──────── READING PASSAGE

And even with regard to that paycheck, meanwhile, we have seen already that the hypothetical new jobs created by AI would force me to move up a level in the kind of tasks I perform. And it's possible I might not be able to make the transition. And even if I could make such a change, others will not. And the ones who will not are those who cannot survive and feed themselves during the transition period-- who can't afford to sit around waiting for the economic "long run," that is to say-- because they were living hand-to-mouth. The choice to innovate and let those adapt who can is therefore a policy choice in favor of the strong and the rich, and against the poor and the weak. 

So it has been with every wave of economic transformation brought about by new technology. Maybe the power loom eventually created more jobs in total, we could say. But they came too late for the Silesian weavers whom Heine and Hauptmann wrote about, whose traditional handicrafts were unable to compete with British machine-made cloth on international markets and therefore had no choice but to starve. 

Economic theory-- to the extent it acknowledges these brutal facts at all-- lumps them together under the heading of "friction"-- a euphemism on the order of "collateral damage" or "enhanced interrogation." For what the term "friction" disguises is actually generations and whole societies driven into poverty and despair by incapacity to weather an abrupt economic transition.

────────────────
──────── SOURCE MATERIAL

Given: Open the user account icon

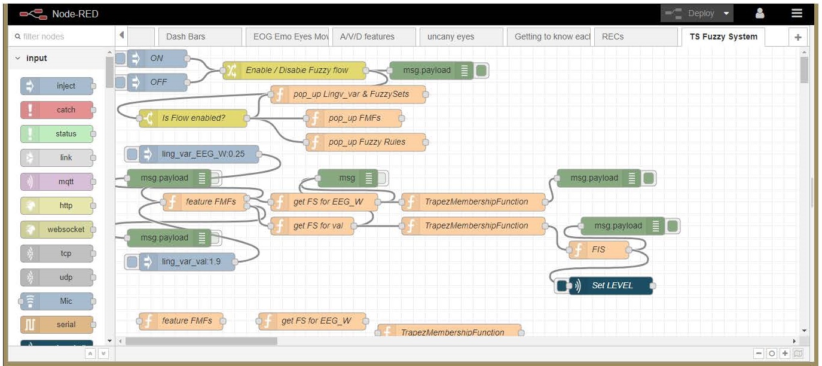Looking at the screenshot, I should (760, 13).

────────────────

▶ **SHORT EXERCISE 1**: List every expression that the essay on AI and jobs sets in quotation marks, giving each one once.
▶ **SHORT EXERCISE 2**: According to the essay on AI and jobs, which writers wrote about the Silesian weavers?
▶ **SHORT EXERCISE 3**: Carry the essay on AI and jobs forward from its last sentence.
The material has no connection to the essay on AI and jobs.

▶ **FINAL RESULT 1**:
long run
friction
collateral damage
enhanced interrogation

▶ **FINAL RESULT 2**: Heine and Hauptmann wrote about them.

▶ **FINAL RESULT 3**:
People who suggest that such massive holocausts every ten years or so may not in fact be the best policy choice are not necessarily ignorant of or deluded as to economic theory. They may in fact be well aware that such suffering is compatible with an eventual recalibration of the economy in a way that produces more jobs on net. But that doesn't mean they accept as inevitable and desirable the human suffering that results in the meantime. In his famous book on international relations, The Twenty Years' Crisis, E.H. Carr cites the words of a Serbian delegate to the League of Nations-- Marinkovitch-- which prove that one can understand the economic arguments in favor of greater efficiency and technological innovation perfectly-- yet still think they are not worth the cost: 

The old 'things-will-right-themselves' school of economists argued that if nothing were done and events were allowed to follow their natural course from an economic point of view, economic equilibrium would come about of its own accord. That is probably true (I do not propose to discuss the point). But how would that equilibrium come about? At the expense of the weakest.  

Marinkovitch had it exactly right. The "friction" does not mean the new "equilibrium" will not eventually be reached. But that does not remove one iota of the suffering that human beings experience from that friction in the meantime.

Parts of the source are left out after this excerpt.